L'État islamique aurait attaqué les kurdes en Irak avec des armes chimiques

YOUNIS AL-BAYATI via Getty Images
Iraqi government forces celebrate while holding an Islamis Sate (IS) group flag after they claimed they have gained complete control of the Diyala province, northeast of Baghdad, on January 26, 2015 near the town of Muqdadiyah. Iraqi forces have 'liberated' Diyala province from the Islamic State jihadist group, retaking all populated areas of the eastern region, a top army officer said today. The symbolic victory for Baghdad, which has at times struggled to push IS back, could clear the way for further advances against the jihadists . AFP PHOTO / YOUNIS AL-BAYATI (Photo credit should read YOUNIS AL-BAYATI/AFP/Getty Images)

BAGDAD - Le gouvernement kurde en Irak a soumis à un laboratoire indépendant des preuves confirmant que le groupe armé État islamique a utilisé des armes chimiques contre les combattants kurdes peshmerga.

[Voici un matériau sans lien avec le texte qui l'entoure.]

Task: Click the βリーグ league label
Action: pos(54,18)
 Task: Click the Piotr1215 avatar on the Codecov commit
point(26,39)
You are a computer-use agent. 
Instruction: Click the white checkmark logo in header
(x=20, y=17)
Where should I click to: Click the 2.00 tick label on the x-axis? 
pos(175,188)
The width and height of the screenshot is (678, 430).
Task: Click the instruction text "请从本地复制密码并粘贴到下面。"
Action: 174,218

L'accusation du Conseil de sécurité de la région du Kurdistan découle d'un attentat-suicide dans un camion survenu le 23 janvier, dans le nord de l'Irak. Le groupe État islamique (ÉI), qui contrôle présentement environ un tiers de l'Irak et de la Syrie, n'a pas immédiatement réagi. Des autorités irakiennes et des kurdes qui combattent en Syrie ont fait des allégations semblables, affirmant que les militants ont utilisé des armes chimiques de basse qualité.

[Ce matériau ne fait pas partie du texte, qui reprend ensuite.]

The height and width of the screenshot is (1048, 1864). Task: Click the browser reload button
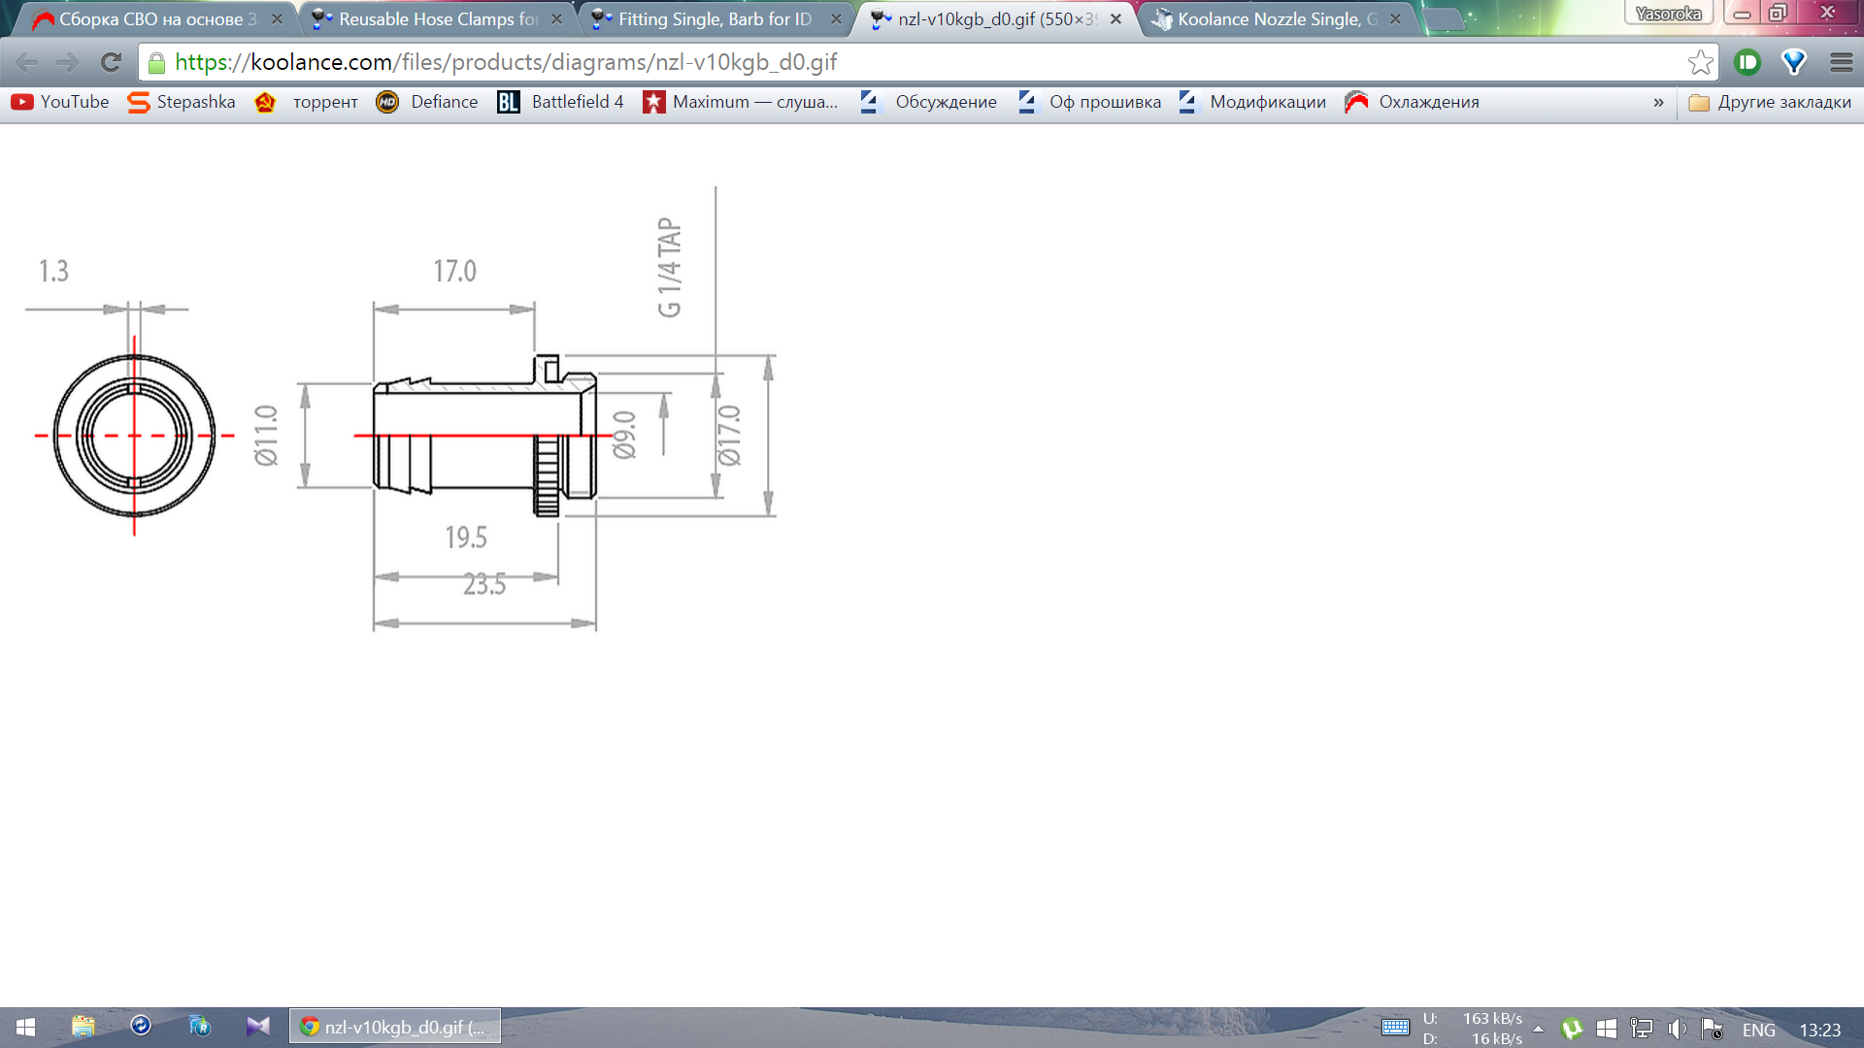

Le Conseil a détaillé, dans un communiqué, que l'attaque a eu lieu sur une route entre Mossoul et la frontière syrienne, alors que les forces peshmerga tentaient de prendre le contrôle d'une ligne d'approvisionnement essentielle aux militants sunnites. Les soldats ont trouvé environ 20 bidons d'essence qui avaient été chargés sur le camion avant l'attaque.

Des échantillons de vêtements et de terre prélevés sur le site ont été analysés par un laboratoire dans un pays allié non identifié. Des traces de chlorine auraient été identifiées.Selon le gouvernement régional du Kurdistan, cette tactique démontre que les militants de l'ÉI sont à court d'idées et en viennent à des mesures désespérées.

Ce ne sont pas les premières allégations d'utilisation de chlorine, un produit chimique industriel qui asphyxie les victimes. En octobre, les autorités de l'Irak ont soutenu que l'ÉI avait utilisé des cylindres remplis de chlorine dans des affrontements à Balad et Duluiya en septembre.

À Kobané en Syrie, d'autres personnes ont rapporté que les extrémistes avaient ajouté de la chlorine à un arsenal qui comprenait déjà des armes lourdes et des chars d'assaut volés dans des bases militaires capturées.